A rinse-added fabric care composition according to claim 1 further comprising from 0.01% to 50% by weight, of one of more cellulose reactive dye fixing agents.
A rinse-added fabric care composition according to claim 1 further comprising from 0.01 % to 15% by weight, of a chlorine scavenger.
A rinse-added fabric care composition according to claim 1 further comprising from 0.005% to 1 % by weight, of one or more crystal growth inhibitors.
A rinse-added fabric care composition according to claim 1 further comprising from 0.01% to 20% by weight, of a fabric abrasion reducing polymer.
A rinse-added fabric care composition according to claim 1 further comprising from 1% to 12% by weight, of one or more liquid carriers.
A rinse-added fabric care composition according to claim 1 further comprising from 0.001 % to 1% by weight, of an enzyme.
A rinse-added fabric care composition according to claim 1 further comprising from 0.01% to 8% by weight, of a polyolefin emulsion or suspension.
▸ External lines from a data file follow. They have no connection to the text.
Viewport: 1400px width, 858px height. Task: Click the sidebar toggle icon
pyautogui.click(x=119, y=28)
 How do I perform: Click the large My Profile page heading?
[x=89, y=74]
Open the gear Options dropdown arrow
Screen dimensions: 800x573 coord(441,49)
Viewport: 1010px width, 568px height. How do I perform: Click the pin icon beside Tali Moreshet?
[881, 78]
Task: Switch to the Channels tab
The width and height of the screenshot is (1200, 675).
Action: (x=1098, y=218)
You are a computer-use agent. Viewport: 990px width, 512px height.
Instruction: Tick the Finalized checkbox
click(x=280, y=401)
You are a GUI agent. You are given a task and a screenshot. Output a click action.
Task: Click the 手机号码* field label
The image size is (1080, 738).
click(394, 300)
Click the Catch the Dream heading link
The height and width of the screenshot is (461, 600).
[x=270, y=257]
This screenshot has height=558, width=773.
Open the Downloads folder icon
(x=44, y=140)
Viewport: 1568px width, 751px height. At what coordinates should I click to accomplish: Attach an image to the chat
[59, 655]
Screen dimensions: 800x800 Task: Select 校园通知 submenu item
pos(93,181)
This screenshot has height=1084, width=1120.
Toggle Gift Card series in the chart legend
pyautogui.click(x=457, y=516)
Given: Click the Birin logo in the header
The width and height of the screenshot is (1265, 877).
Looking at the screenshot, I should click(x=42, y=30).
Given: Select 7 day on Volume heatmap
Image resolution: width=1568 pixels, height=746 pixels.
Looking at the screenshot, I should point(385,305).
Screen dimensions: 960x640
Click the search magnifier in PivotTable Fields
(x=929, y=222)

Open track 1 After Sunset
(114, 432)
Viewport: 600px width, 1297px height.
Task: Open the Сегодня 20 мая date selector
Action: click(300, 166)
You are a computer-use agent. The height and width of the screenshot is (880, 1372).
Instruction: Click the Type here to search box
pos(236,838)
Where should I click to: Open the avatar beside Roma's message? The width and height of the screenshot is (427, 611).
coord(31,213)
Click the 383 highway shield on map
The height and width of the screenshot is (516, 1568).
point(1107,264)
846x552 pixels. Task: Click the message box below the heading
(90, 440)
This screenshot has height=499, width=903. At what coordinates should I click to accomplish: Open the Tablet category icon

A rinse-added fabric care composition according to claim 1 further comprising from 0.01 % to 0.2% by weight of a stabilizer.
A rinse-added fabric care composition according to claim 1 further comprising from 1% to 80% by weight, of a fabric softening active.
A rinse-added fabric care composition according to claim 1 further comprising less than 15% by weight, of a principal solvent.